The KattenKabinet ("Cat Cabinet") is an art museum in Amsterdam devoted to works depicting cats. The museum collection includes paintings, drawings, sculptures and other works of art by Pablo Picasso, Rembrandt, Henri de Toulouse-Lautrec, Corneille, Sal Meijer, Théophile Steinlen, Ed van der Elsken and Jože Ciuha, among others.

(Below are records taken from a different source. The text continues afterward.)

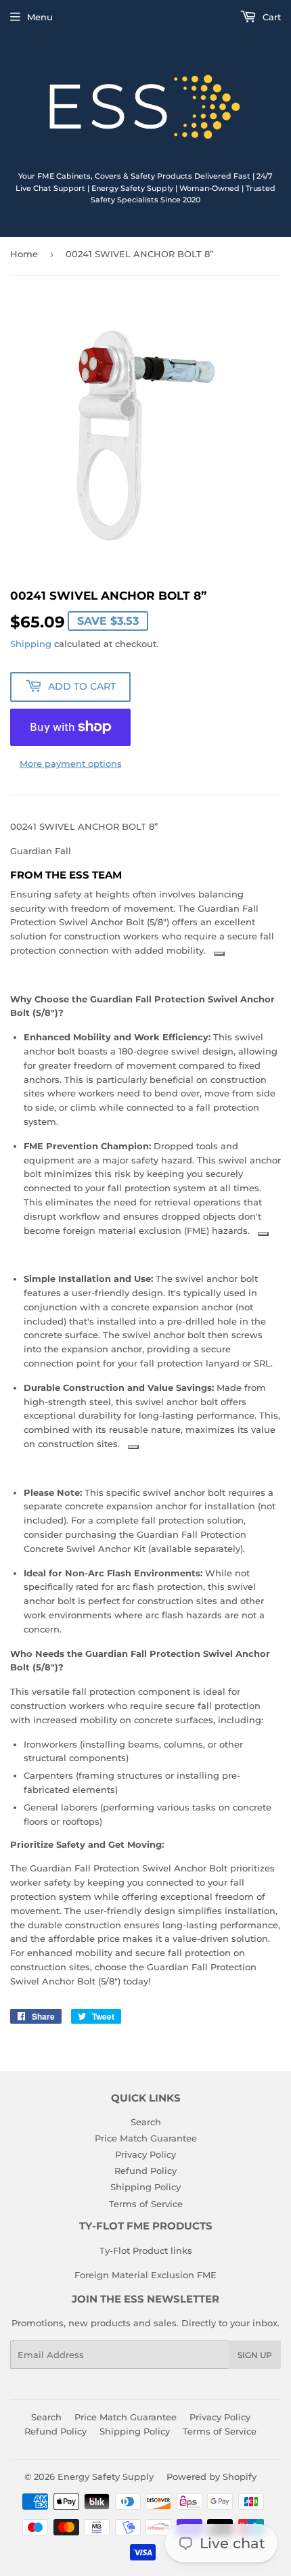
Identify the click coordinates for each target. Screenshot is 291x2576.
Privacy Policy (145, 2154)
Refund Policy (145, 2170)
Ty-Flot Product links (145, 2250)
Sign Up (255, 2355)
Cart (270, 17)
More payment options (71, 763)
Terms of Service (146, 2203)
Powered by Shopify (211, 2476)
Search (146, 2121)
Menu (40, 17)
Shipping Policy (145, 2186)
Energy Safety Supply (106, 2476)
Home (24, 253)
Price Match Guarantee (146, 2138)
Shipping (30, 643)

The museum is housed in a canalside building at Herengracht 497, in the grand Gouden Bocht ("Golden Bend") of this canal. The owner lives on the second floor of the building with his family. There are some cats in the museum as well.

== History ==
The house and the adjacent building at Herengracht 499 were built in 1667 for the patrician brothers Willem and Adriaen van Loon. Through the luck of the draw, Willem was given the house at number 497. Later, the house was inhabited by Amsterdam mayor Jan Calkoen and Amsterdam pensionary Engelbert François van Berckel, among others. John Adams visited Van Berckel at the house during his time as U.S. ambassador to the Dutch republic.

In 1985, the building was restored, and in 1990 the museum was founded by Bob Meijer in memory of his red tomcat John Pierpont Morgan (named after the American banker J. P. Morgan).

The museum served as filming location for Ocean's Twelve in 2004.